Environmental columnist Frances Lamberts is taking a brief hiatus from writing. She has selected some of her favorite columns to republish. This one ran October 10, 2006.

German agriculture specialist Heinz Erven imported Tennessee-wiggler earthworms when, in 1948, he converted his fields on the outskirts of Remagen to an organic farm free of synthetic-chemical inputs. The gardens, orchards, meadows and open woodlands of his “Paradise,” which I visited a decade ago, rely on intercropping, his horses’ manure and the wigglers’ humus to assure soil fertility. Diversity of woody and herbaceous host plants and artificial homes for natural predators keep pest species under control.

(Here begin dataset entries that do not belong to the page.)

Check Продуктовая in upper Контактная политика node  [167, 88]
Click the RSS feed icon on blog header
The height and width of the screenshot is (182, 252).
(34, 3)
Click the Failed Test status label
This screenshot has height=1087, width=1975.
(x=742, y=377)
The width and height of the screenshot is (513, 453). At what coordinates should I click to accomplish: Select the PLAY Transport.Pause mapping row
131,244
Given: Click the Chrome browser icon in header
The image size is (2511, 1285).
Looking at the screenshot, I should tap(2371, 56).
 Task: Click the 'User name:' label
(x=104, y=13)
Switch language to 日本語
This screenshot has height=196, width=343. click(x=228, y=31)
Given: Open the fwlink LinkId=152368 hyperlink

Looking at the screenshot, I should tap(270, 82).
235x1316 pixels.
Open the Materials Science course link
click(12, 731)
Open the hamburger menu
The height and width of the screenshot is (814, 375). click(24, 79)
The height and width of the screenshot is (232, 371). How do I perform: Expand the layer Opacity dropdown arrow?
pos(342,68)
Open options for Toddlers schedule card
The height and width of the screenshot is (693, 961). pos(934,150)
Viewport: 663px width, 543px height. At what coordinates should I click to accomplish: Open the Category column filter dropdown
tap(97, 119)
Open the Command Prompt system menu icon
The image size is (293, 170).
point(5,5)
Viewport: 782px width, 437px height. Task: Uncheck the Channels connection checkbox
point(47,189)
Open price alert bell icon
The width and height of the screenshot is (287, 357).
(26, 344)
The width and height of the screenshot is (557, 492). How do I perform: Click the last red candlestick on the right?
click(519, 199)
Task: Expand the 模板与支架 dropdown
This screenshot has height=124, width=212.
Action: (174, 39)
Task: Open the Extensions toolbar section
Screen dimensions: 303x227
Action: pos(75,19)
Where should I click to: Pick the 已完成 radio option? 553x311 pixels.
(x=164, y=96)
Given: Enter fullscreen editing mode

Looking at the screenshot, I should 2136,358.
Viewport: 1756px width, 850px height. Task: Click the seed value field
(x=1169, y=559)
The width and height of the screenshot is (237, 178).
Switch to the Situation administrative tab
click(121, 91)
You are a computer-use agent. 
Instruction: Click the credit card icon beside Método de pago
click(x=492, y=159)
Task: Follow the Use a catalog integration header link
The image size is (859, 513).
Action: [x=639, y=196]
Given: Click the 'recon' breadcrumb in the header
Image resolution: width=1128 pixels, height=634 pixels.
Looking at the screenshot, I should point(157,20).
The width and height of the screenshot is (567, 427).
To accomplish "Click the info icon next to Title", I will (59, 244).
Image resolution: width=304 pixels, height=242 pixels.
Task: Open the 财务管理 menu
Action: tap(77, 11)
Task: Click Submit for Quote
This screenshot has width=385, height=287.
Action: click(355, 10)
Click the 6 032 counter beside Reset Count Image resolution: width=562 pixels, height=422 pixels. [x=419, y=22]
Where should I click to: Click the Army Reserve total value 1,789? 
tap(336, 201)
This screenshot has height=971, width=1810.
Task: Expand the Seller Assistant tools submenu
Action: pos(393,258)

In the center of Havana, Cuba, the earthworms that cultivate humus soil for urban farms come from California, as a recent feature article in “Zeit” noted. Havana’s apparently quite productive commercial gardeners employ the earthworms, along with various ecological farming methods to grow more than two-thirds of the vegetables consumed in this city of 2 million people. “Corn, yucca and beans grow side by side here,” the reporter said, and “neat rows in the vegetable beds overflow with tomatoes, peppers, mangoes, pineapple and papaya, with carrots, beets, chard and cabbages, lettuce and radishes. Harvest comes three times a year in these fields.”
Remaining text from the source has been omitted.